Today I thought I’d post my all time favourite pesto recipe that I absolutely love adding in many of my weekly recipes you see on my site. What I love about this pesto is it’s freshness – giving life and vitality to almost any savoury dish imaginable. It can turn a plain vegetable soup into something spectacular or make a masterpiece out of simple roasted vegetables, lasagne or bolognese.

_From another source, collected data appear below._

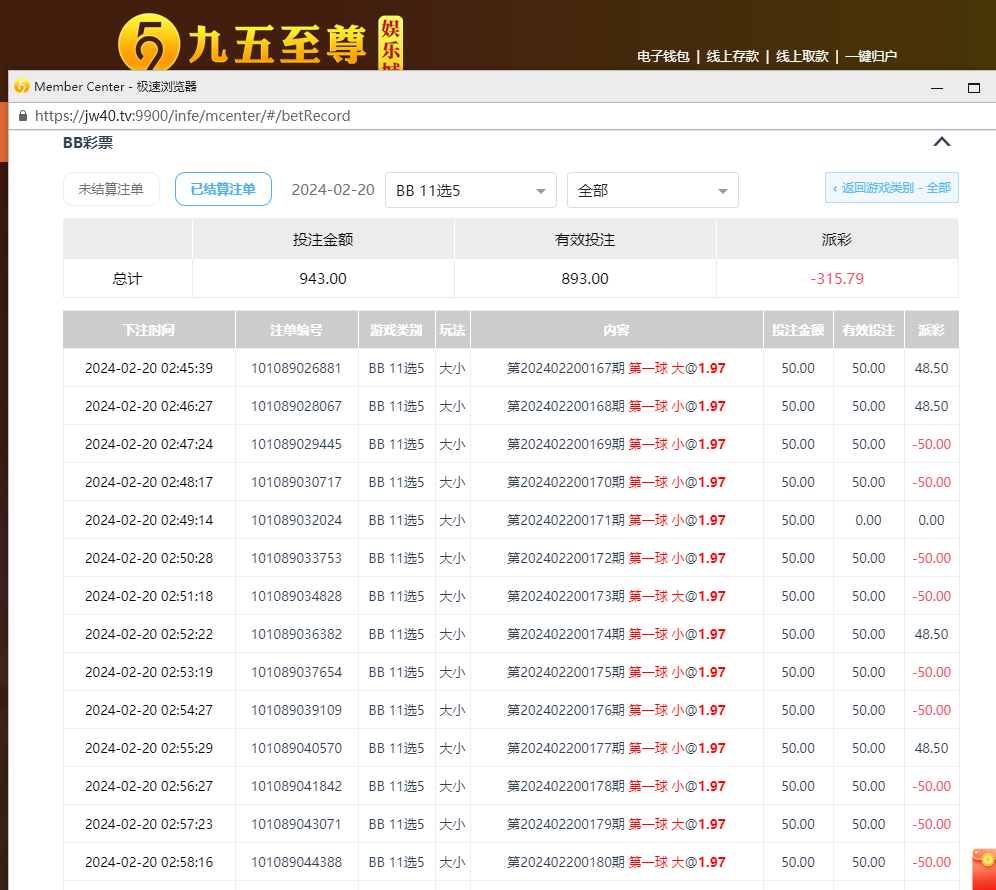The image size is (996, 890).
Task: Click the Member Center window favicon
Action: click(21, 87)
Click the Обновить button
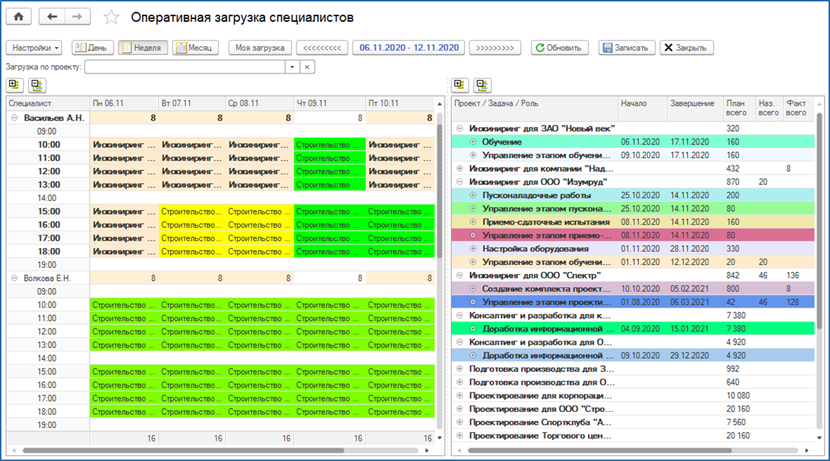 (x=559, y=48)
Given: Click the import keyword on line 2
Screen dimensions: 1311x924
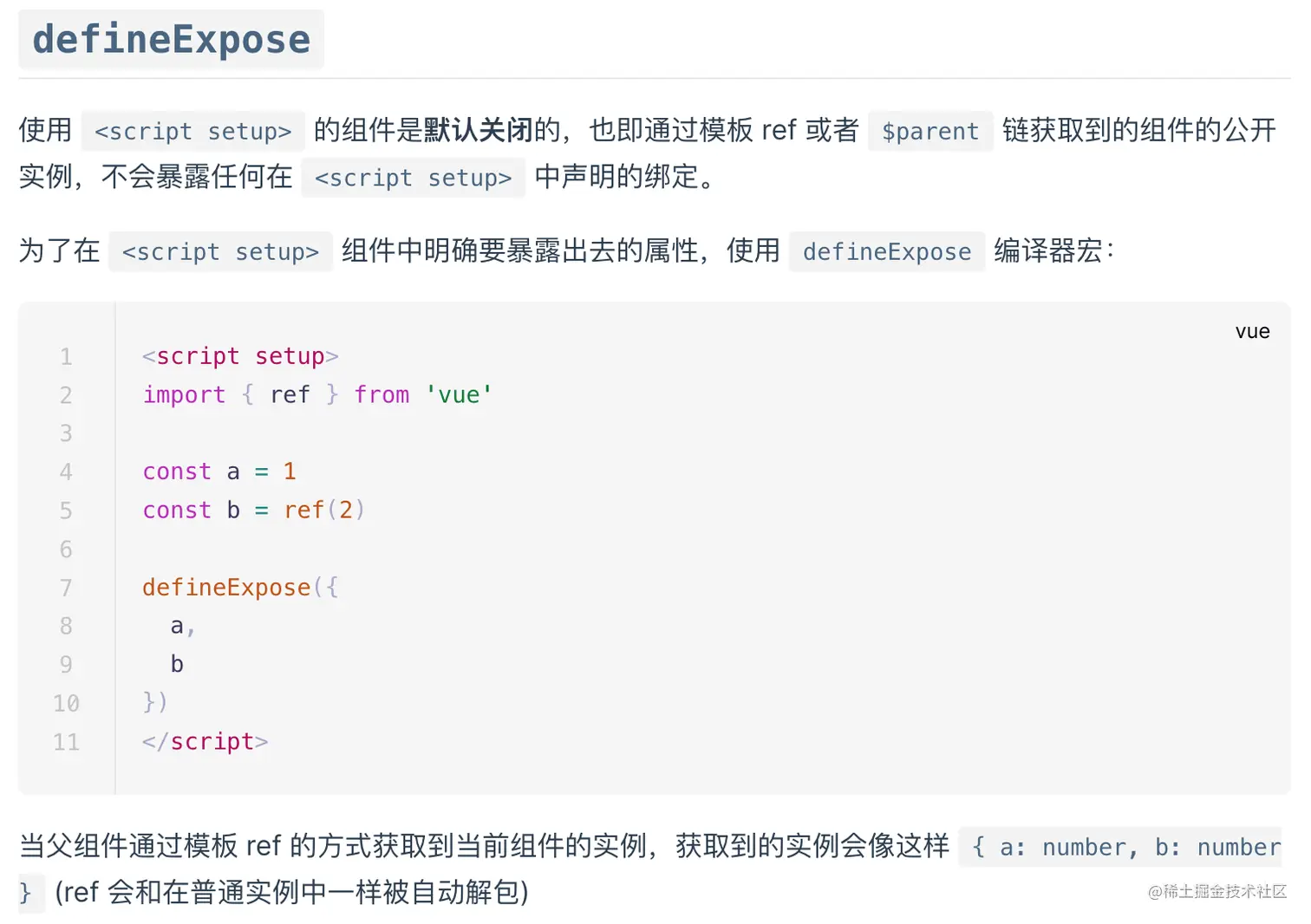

The great thing about making pesto is that you can vary the flavour combinations depending on what style of dish you are making and the wonderful flavours and health properties you want to impart into your finished dish. Herbs such as parsley, basil, coriander and mint work best and you can also incorporate other greens such as spinach, kale and broccoli as well as very small amounts of super-greens such as wheatgrass or alfalfa to help boost chlorophyl. Traditionally lightly toasted pine nuts and olive oil are used to add flavour and body as well as emulsify – but I love to experiment and use different nuts, oils and seeds such as macadamia for a velvety richness – walnuts for added body and omega 3 or pumpkin seed for a boost of zinc. There are also times where I don’t add any nuts or seeds at all.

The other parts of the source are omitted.